# Supplied material
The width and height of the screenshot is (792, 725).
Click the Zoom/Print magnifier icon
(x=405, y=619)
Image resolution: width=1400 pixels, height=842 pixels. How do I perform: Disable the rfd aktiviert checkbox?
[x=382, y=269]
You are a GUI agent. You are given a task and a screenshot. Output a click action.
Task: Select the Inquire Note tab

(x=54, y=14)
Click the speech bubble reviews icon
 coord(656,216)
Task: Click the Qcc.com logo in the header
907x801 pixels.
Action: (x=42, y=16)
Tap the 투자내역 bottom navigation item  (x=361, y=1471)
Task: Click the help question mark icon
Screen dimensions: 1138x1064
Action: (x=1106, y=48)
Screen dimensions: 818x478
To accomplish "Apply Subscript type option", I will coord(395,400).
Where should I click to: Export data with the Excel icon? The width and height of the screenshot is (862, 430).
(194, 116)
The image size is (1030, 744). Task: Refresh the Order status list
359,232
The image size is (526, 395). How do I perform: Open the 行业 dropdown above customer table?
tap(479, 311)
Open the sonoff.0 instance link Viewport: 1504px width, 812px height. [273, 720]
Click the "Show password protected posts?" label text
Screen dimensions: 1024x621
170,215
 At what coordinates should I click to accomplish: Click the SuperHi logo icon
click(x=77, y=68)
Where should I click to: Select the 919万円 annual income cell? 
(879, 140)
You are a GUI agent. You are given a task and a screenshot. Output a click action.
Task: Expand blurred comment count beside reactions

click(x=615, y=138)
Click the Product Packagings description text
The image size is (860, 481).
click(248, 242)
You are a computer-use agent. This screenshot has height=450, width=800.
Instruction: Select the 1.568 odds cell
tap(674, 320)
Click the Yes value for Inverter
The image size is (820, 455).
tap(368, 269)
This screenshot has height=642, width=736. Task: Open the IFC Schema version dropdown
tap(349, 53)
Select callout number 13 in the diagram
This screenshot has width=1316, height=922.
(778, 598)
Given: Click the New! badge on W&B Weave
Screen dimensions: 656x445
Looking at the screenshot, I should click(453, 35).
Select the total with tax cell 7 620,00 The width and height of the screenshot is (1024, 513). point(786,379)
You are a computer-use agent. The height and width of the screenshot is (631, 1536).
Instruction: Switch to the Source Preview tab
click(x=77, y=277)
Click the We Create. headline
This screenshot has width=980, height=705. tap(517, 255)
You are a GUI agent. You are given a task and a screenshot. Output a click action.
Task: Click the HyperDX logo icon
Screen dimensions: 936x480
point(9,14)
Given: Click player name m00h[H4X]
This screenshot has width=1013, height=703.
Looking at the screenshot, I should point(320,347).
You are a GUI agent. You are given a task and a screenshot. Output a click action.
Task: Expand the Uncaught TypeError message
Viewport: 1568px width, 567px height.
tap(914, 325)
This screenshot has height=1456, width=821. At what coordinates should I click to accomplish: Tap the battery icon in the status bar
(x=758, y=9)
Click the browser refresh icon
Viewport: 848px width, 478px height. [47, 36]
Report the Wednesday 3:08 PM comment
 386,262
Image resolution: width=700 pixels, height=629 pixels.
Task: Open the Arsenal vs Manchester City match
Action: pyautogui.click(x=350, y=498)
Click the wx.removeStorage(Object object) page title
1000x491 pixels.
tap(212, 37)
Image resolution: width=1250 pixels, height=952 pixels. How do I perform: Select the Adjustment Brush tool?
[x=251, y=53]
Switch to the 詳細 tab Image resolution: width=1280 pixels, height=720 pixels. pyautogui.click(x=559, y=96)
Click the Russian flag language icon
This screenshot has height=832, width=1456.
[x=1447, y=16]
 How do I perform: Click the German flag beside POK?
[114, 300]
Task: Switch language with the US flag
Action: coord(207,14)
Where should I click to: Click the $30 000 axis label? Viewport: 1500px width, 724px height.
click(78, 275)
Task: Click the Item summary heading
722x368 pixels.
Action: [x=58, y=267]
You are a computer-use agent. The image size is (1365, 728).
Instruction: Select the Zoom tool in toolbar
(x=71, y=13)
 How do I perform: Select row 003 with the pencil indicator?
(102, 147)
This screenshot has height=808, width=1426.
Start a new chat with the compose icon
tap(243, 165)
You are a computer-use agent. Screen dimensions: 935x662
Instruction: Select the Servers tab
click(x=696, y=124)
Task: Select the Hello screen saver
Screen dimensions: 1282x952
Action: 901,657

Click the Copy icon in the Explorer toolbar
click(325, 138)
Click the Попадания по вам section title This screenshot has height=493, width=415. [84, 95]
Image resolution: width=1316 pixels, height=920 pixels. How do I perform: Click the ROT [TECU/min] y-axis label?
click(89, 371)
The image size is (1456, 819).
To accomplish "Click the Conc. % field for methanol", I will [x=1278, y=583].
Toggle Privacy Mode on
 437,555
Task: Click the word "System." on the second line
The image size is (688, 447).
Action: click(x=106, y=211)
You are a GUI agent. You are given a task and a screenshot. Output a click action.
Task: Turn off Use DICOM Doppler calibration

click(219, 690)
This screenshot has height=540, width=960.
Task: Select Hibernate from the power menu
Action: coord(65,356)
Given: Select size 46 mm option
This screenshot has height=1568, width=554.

# Aim of the exercise
From the first line to the last, output the records word for word.

# Response
The width and height of the screenshot is (792, 725).
Click the Zoom/Print magnifier icon
(x=405, y=619)
Image resolution: width=1400 pixels, height=842 pixels. How do I perform: Disable the rfd aktiviert checkbox?
[x=382, y=269]
You are a GUI agent. You are given a task and a screenshot. Output a click action.
Task: Select the Inquire Note tab

(x=54, y=14)
Click the speech bubble reviews icon
 coord(656,216)
Task: Click the Qcc.com logo in the header
907x801 pixels.
Action: (x=42, y=16)
Tap the 투자내역 bottom navigation item  (x=361, y=1471)
Task: Click the help question mark icon
Screen dimensions: 1138x1064
Action: (x=1106, y=48)
Screen dimensions: 818x478
To accomplish "Apply Subscript type option", I will coord(395,400).
Where should I click to: Export data with the Excel icon? The width and height of the screenshot is (862, 430).
(194, 116)
The image size is (1030, 744). Task: Refresh the Order status list
359,232
The image size is (526, 395). How do I perform: Open the 行业 dropdown above customer table?
tap(479, 311)
Open the sonoff.0 instance link Viewport: 1504px width, 812px height. [273, 720]
Click the "Show password protected posts?" label text
Screen dimensions: 1024x621
170,215
 At what coordinates should I click to accomplish: Click the SuperHi logo icon
click(x=77, y=68)
Where should I click to: Select the 919万円 annual income cell? 
(879, 140)
You are a GUI agent. You are given a task and a screenshot. Output a click action.
Task: Expand blurred comment count beside reactions

click(x=615, y=138)
Click the Product Packagings description text
The image size is (860, 481).
click(248, 242)
You are a computer-use agent. This screenshot has height=450, width=800.
Instruction: Select the 1.568 odds cell
tap(674, 320)
Click the Yes value for Inverter
The image size is (820, 455).
tap(368, 269)
This screenshot has height=642, width=736. Task: Open the IFC Schema version dropdown
tap(349, 53)
Select callout number 13 in the diagram
This screenshot has width=1316, height=922.
(778, 598)
Given: Click the New! badge on W&B Weave
Screen dimensions: 656x445
Looking at the screenshot, I should click(453, 35).
Select the total with tax cell 7 620,00 The width and height of the screenshot is (1024, 513). point(786,379)
You are a computer-use agent. The height and width of the screenshot is (631, 1536).
Instruction: Switch to the Source Preview tab
click(x=77, y=277)
Click the We Create. headline
This screenshot has width=980, height=705. tap(517, 255)
You are a GUI agent. You are given a task and a screenshot. Output a click action.
Task: Click the HyperDX logo icon
Screen dimensions: 936x480
point(9,14)
Given: Click player name m00h[H4X]
This screenshot has width=1013, height=703.
Looking at the screenshot, I should point(320,347).
You are a GUI agent. You are given a task and a screenshot. Output a click action.
Task: Expand the Uncaught TypeError message
Viewport: 1568px width, 567px height.
tap(914, 325)
This screenshot has height=1456, width=821. At what coordinates should I click to accomplish: Tap the battery icon in the status bar
(x=758, y=9)
Click the browser refresh icon
Viewport: 848px width, 478px height. [47, 36]
Report the Wednesday 3:08 PM comment
 386,262
Image resolution: width=700 pixels, height=629 pixels.
Task: Open the Arsenal vs Manchester City match
Action: pyautogui.click(x=350, y=498)
Click the wx.removeStorage(Object object) page title
1000x491 pixels.
tap(212, 37)
Image resolution: width=1250 pixels, height=952 pixels. How do I perform: Select the Adjustment Brush tool?
[x=251, y=53]
Switch to the 詳細 tab Image resolution: width=1280 pixels, height=720 pixels. pyautogui.click(x=559, y=96)
Click the Russian flag language icon
This screenshot has height=832, width=1456.
[x=1447, y=16]
 How do I perform: Click the German flag beside POK?
[114, 300]
Task: Switch language with the US flag
Action: coord(207,14)
Where should I click to: Click the $30 000 axis label? Viewport: 1500px width, 724px height.
click(78, 275)
Task: Click the Item summary heading
722x368 pixels.
Action: [x=58, y=267]
You are a computer-use agent. The image size is (1365, 728).
Instruction: Select the Zoom tool in toolbar
(x=71, y=13)
 How do I perform: Select row 003 with the pencil indicator?
(102, 147)
This screenshot has height=808, width=1426.
Start a new chat with the compose icon
tap(243, 165)
You are a computer-use agent. Screen dimensions: 935x662
Instruction: Select the Servers tab
click(x=696, y=124)
Task: Select the Hello screen saver
Screen dimensions: 1282x952
Action: 901,657

Click the Copy icon in the Explorer toolbar
click(325, 138)
Click the Попадания по вам section title This screenshot has height=493, width=415. [84, 95]
Image resolution: width=1316 pixels, height=920 pixels. How do I perform: Click the ROT [TECU/min] y-axis label?
click(89, 371)
The image size is (1456, 819).
To accomplish "Click the Conc. % field for methanol", I will [x=1278, y=583].
Toggle Privacy Mode on
 437,555
Task: Click the word "System." on the second line
The image size is (688, 447).
Action: click(x=106, y=211)
You are a GUI agent. You are given a task and a screenshot. Output a click action.
Task: Turn off Use DICOM Doppler calibration

click(219, 690)
This screenshot has height=540, width=960.
Task: Select Hibernate from the power menu
Action: coord(65,356)
Given: Select size 46 mm option
This screenshot has height=1568, width=554.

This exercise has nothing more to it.